TEXTAUSZUG:
Bild: Ampeltreue ist wichtig für Deutschland. N-TV-Moderator Constantin Schrei…
„Wir Deutschen benutzen Mobiltelefone nicht beim Autofahren. Wir achten
üblicherweise auf rote Ampeln. Freizeit und Wochenende verbringen wir meist
mit Familie und Freunden.“ Moderator Constantin Schreiber erklärt
Deutschland – auf Arabisch. Er beschreibt, wie die Deutschen ticken. Oder
jedenfalls, wie manche Deutsche ticken.
Seit vergangener Woche läuft die Sendung bei n-tv.de. Mit „Marhaba“
(„Willkommen“) richtet sich der Nachrichtensender gezielt an Flüchtlinge.
Ein vergleichbares Programm auf Arabisch gibt es bisher in Deutschland
nicht. [1][Der erste Clip] wurde bereits mehr als 100.000 Mal angesehen. Es
geht um grundlegende Aussagen über Deutschland: ums Brot und sonstige
Essensgewohnheiten und vor allem – um Ampeln. [2][Die zweite Sendung]
stellt das Grundgesetz, die „deutsche Scharia“, in den Mittelpunkt.
Doch nicht nur n-tv hat Flüchtlinge als Zielgruppe entdeckt. Seit Mitte
September läuft beim Funkhaus Europa in Kooperation mit WDR, RBB und Radio
Bremen das [3][“Refugee Radio“]. Täglich – symbolträchtig – um 5 vor …
Gesendet wird auf Arabisch und Englisch: aktuelle Nachrichten, die für
Geflüchtete relevant sind, und Service-Stücke über Integration, Recht,
Gesundheit.
Auch die Deutsche Welle hat ein [4][Onlineangebot speziell für
Asylsuchende]. So wurden Erklärfilme zum politischen System Deutschlands
vom WDR ins Arabische übersetzt. Darüber hinaus werden multimedial in
mehreren Sprachen Infos und Service für Flüchtlinge bereitgestellt.
Ähnliche Angebote gibt es vom Bayerischen Rundfunk.

ANGEZEIGTE EINTRÄGE:
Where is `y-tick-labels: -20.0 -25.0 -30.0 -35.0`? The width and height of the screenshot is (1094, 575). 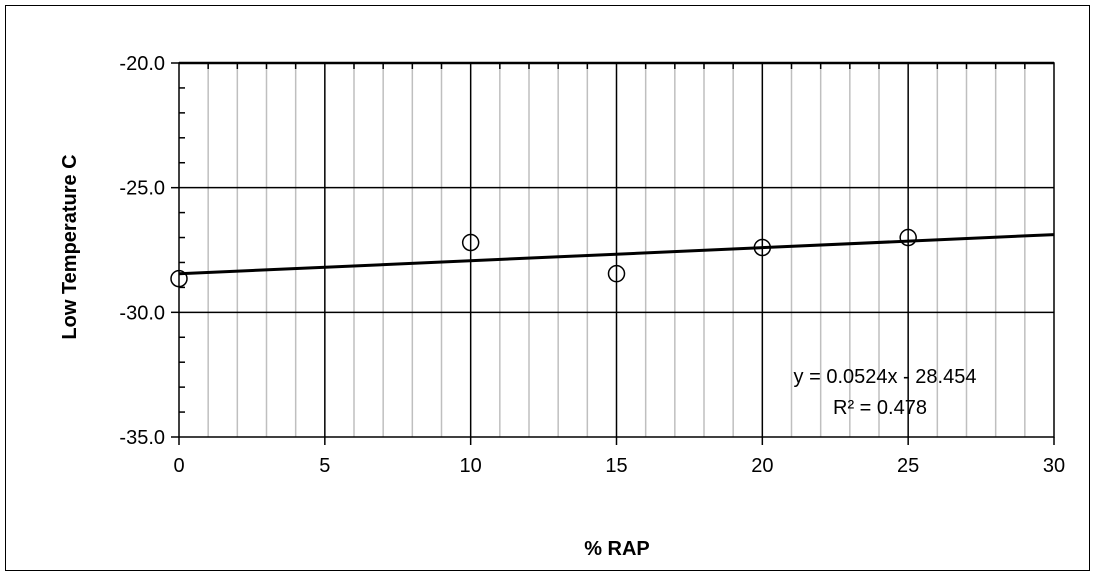 y-tick-labels: -20.0 -25.0 -30.0 -35.0 is located at coordinates (142, 251).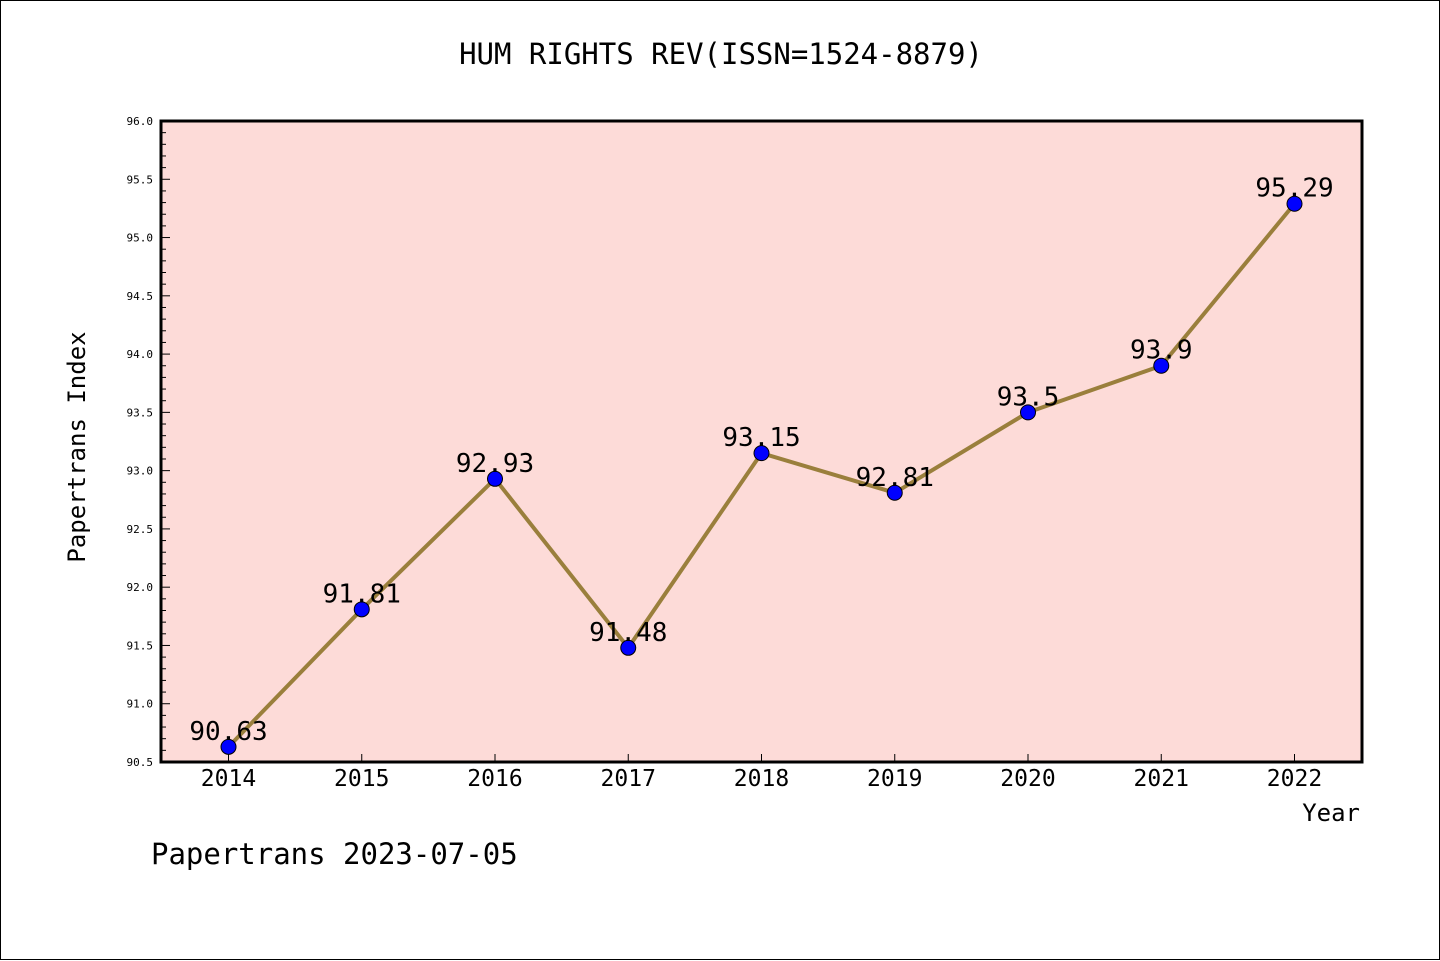 The image size is (1440, 961). I want to click on y-tick-label: 96.0, so click(140, 122).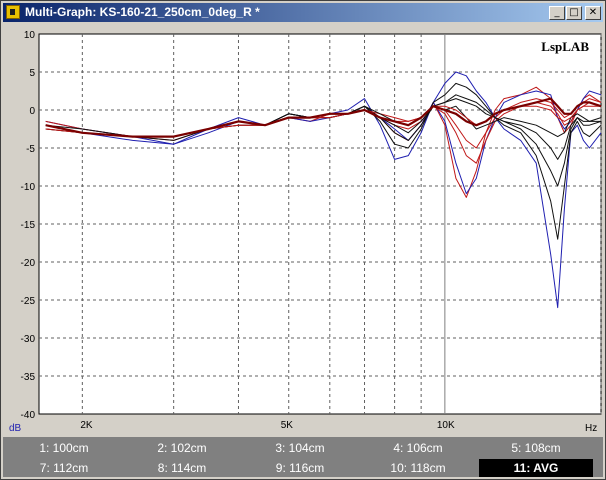  Describe the element at coordinates (418, 448) in the screenshot. I see `legend-entry: 4: 106cm` at that location.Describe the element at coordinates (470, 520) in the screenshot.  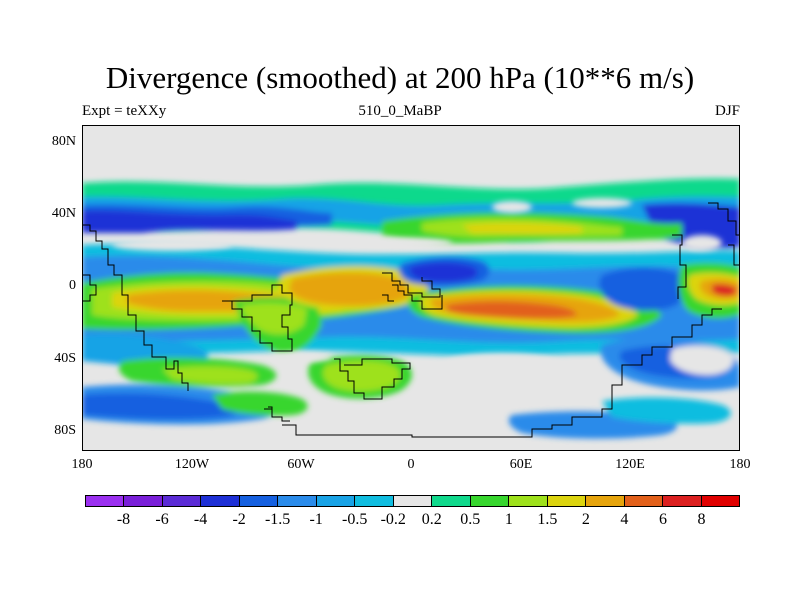
I see `colorbar-label: 0.5` at that location.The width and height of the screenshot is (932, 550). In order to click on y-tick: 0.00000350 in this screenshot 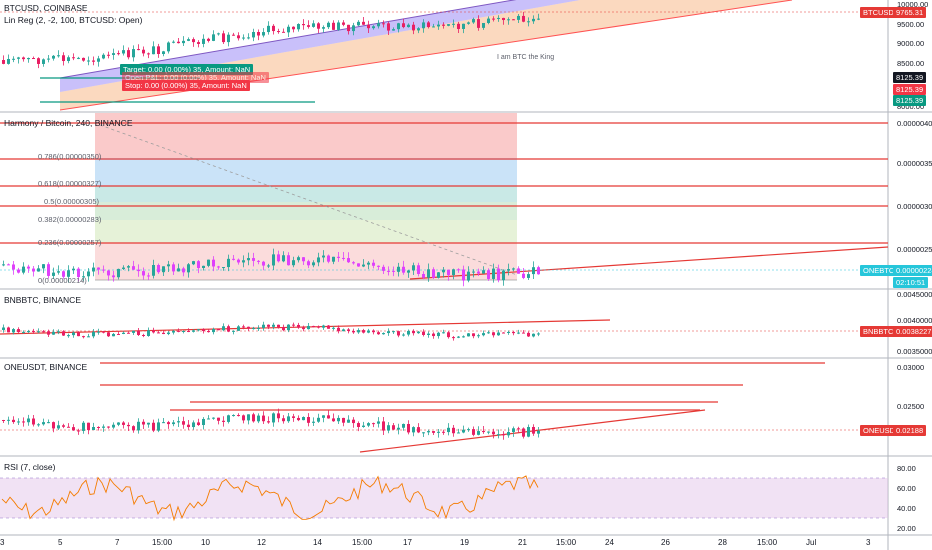, I will do `click(914, 164)`.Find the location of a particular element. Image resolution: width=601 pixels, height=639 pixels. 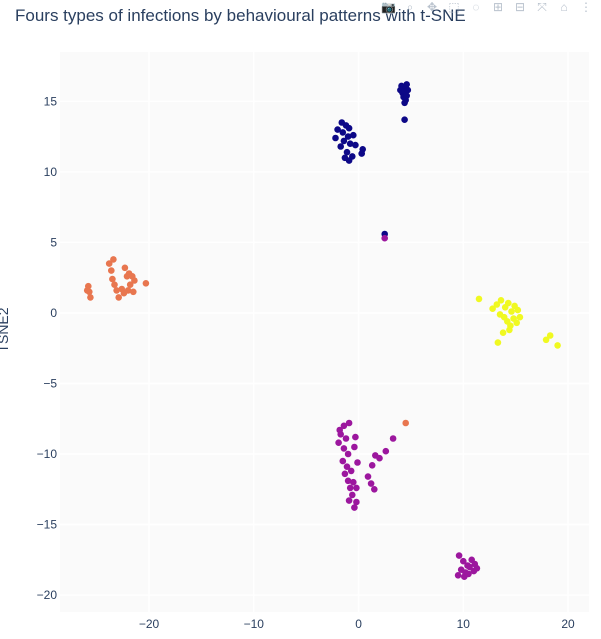

reset-axes-icon: ⌂ is located at coordinates (564, 7).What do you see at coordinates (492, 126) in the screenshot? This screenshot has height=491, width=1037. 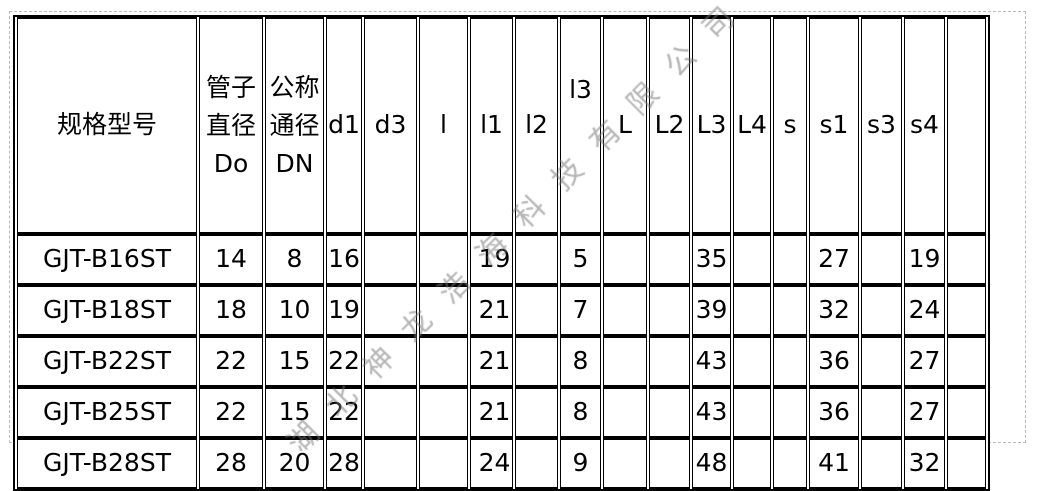 I see `column-header: l1` at bounding box center [492, 126].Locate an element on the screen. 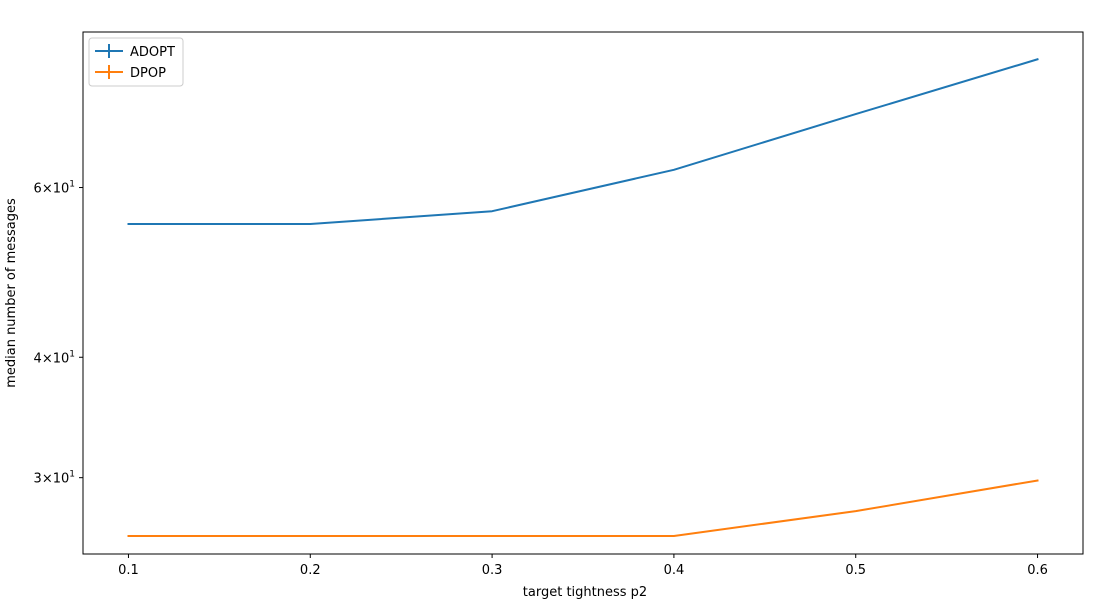  legend-label-adopt: ADOPT is located at coordinates (152, 52).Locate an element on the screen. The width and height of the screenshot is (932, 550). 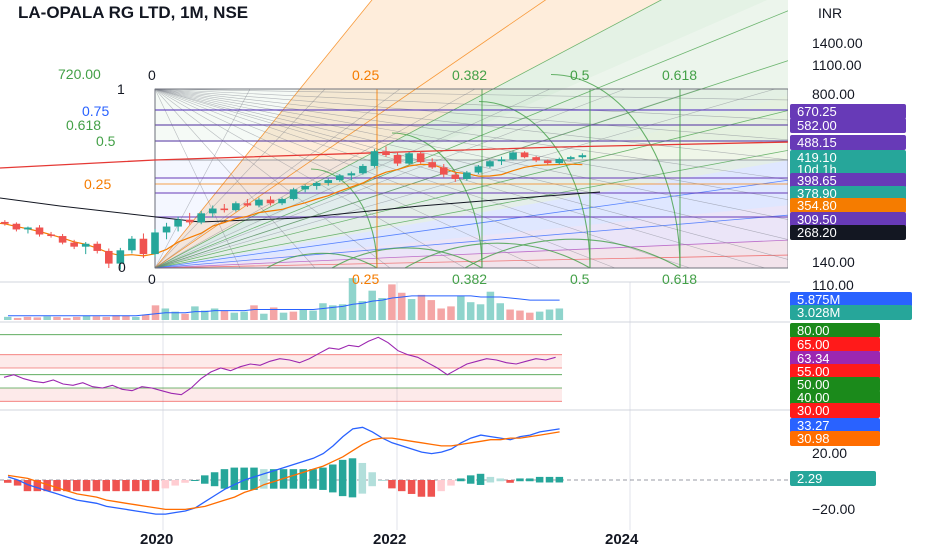
macd-tag: 2.29 is located at coordinates (833, 478).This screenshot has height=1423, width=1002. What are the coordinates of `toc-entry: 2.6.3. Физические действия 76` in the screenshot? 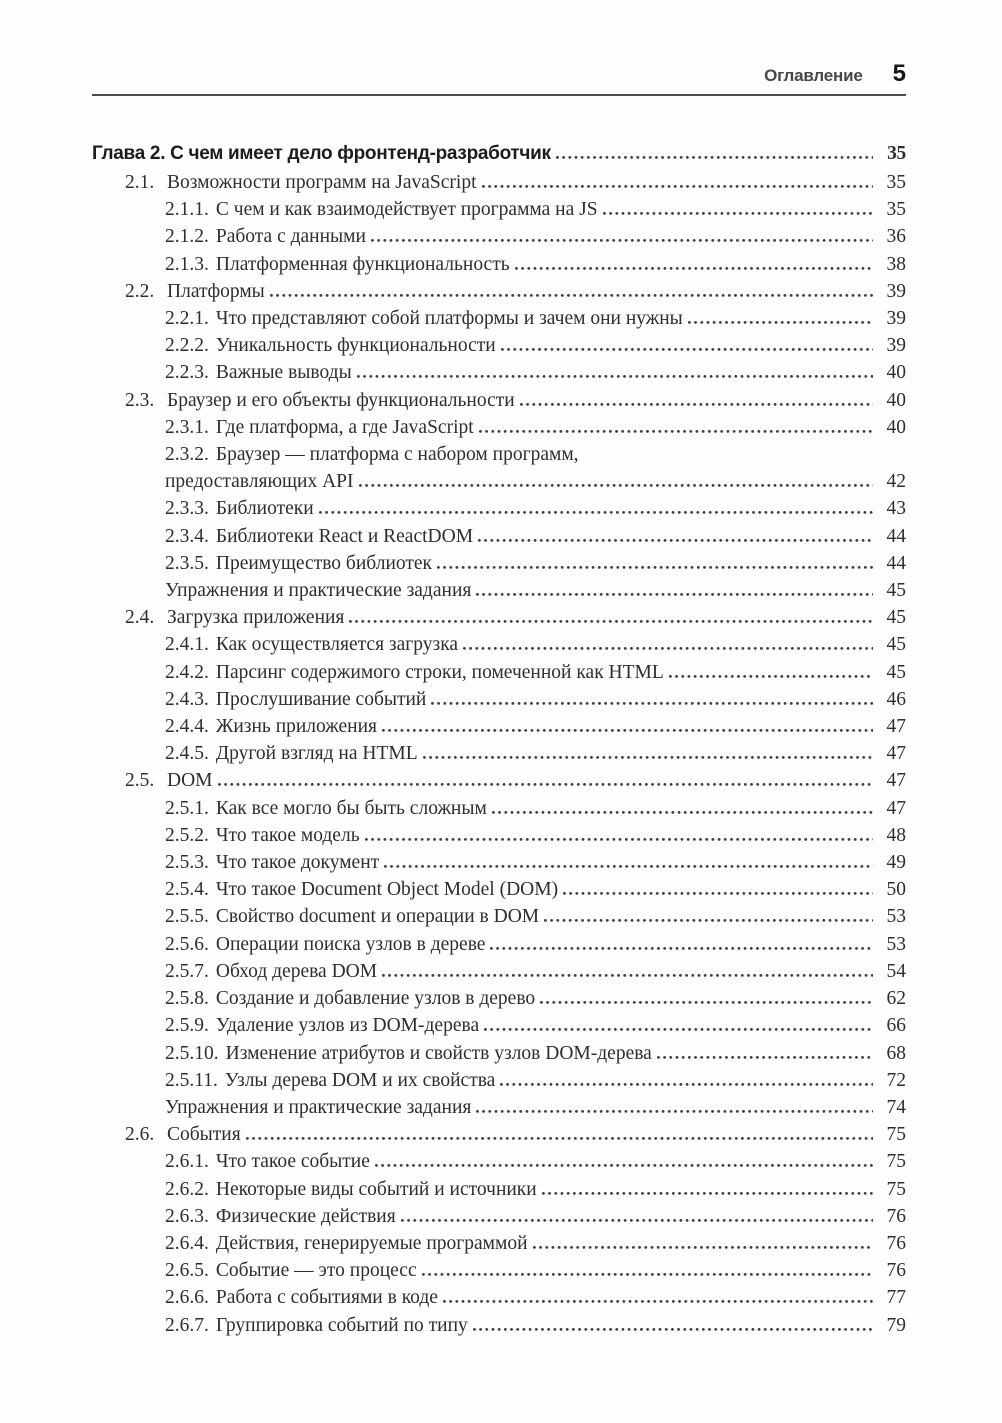 It's located at (499, 1216).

ARBEITSAUFTRÄGE:
1. Gib aus dem Text über Medienangebote für Flüchtlinge die Stelle wörtlich wieder, beginnend bei „Seit vergangener Woche“ und endend bei „Gesundheit.“.
2. Führe den Text über Medienangebote für Flüchtlinge nach seinem letzten Satz fort.
Die Einträge spielen hierfür keine Rolle.

GEGEBENE ANTWORTEN:
1.
Seit vergangener Woche läuft die Sendung bei n-tv.de. Mit „Marhaba“
(„Willkommen“) richtet sich der Nachrichtensender gezielt an Flüchtlinge.
Ein vergleichbares Programm auf Arabisch gibt es bisher in Deutschland
nicht. [1][Der erste Clip] wurde bereits mehr als 100.000 Mal angesehen. Es
geht um grundlegende Aussagen über Deutschland: ums Brot und sonstige
Essensgewohnheiten und vor allem – um Ampeln. [2][Die zweite Sendung]
stellt das Grundgesetz, die „deutsche Scharia“, in den Mittelpunkt.
Doch nicht nur n-tv hat Flüchtlinge als Zielgruppe entdeckt. Seit Mitte
September läuft beim Funkhaus Europa in Kooperation mit WDR, RBB und Radio
Bremen das [3][“Refugee Radio“]. Täglich – symbolträchtig – um 5 vor …
Gesendet wird auf Arabisch und Englisch: aktuelle Nachrichten, die für
Geflüchtete relevant sind, und Service-Stücke über Integration, Recht,
Gesundheit.

2.
Zurückhaltender sind dagegen Printmedien. Das kann zum einen an
finanziellen Mitteln, aber auch an Produktionsbedingungen liegen. Beiträge
auf Arabisch einsprechen lassen ist das eine, sie auf Arabisch zu schreiben
– und zu drucken – das andere.
## Boulevardmedien sind Vorreiter
Vorreiter in Deutschland sind Boulevardmedien. So haben Bild und B.Z.
Anfang September in Berlin eine vierseitige Beilage ([5][pdf]) auf Arabisch
gedruckt. Mit Grußwort des Bürgermeisters, einer Übersichtskarte mit den
wichtigsten Anlaufstellen und kleinem Wörterbuch.
Doch die überregionalen Tageszeitungen haben darüber hinaus noch wenig
zustande gebracht. Das Zeit-Magazin erschien bereits im Mai einmalig
zweisprachig. Und viele Medien berichten ausführlich über Flüchtlinge. Doch
nur wenige auch mit ihnen oder gar für sie.
„Wir finden es gut, wenn deutsche Medien Menschen aus Einwandererfamilien
und Geflüchtete als Zielgruppen wahrnehmen. Noch ist das aber nicht sehr
häufig der Fall“, sagt Konstantina Vassiliou-Enz vom Verein [6][Neue
Deutsche Medienmacher], einem Zusammenschluss von Medienschaffenden, die
sich für mehr Vielfalt in den Medien einsetzen.
## Übersetzen reicht nicht
Fast alle bisherigen Projekte, die sich an Flüchtlinge und Migranten
richten, sind genau das: Projekte. Einmalig oder zeitlich begrenzt. Für
Boulevardmedien oft mit einem ordentlichen PR-Effekt verbunden.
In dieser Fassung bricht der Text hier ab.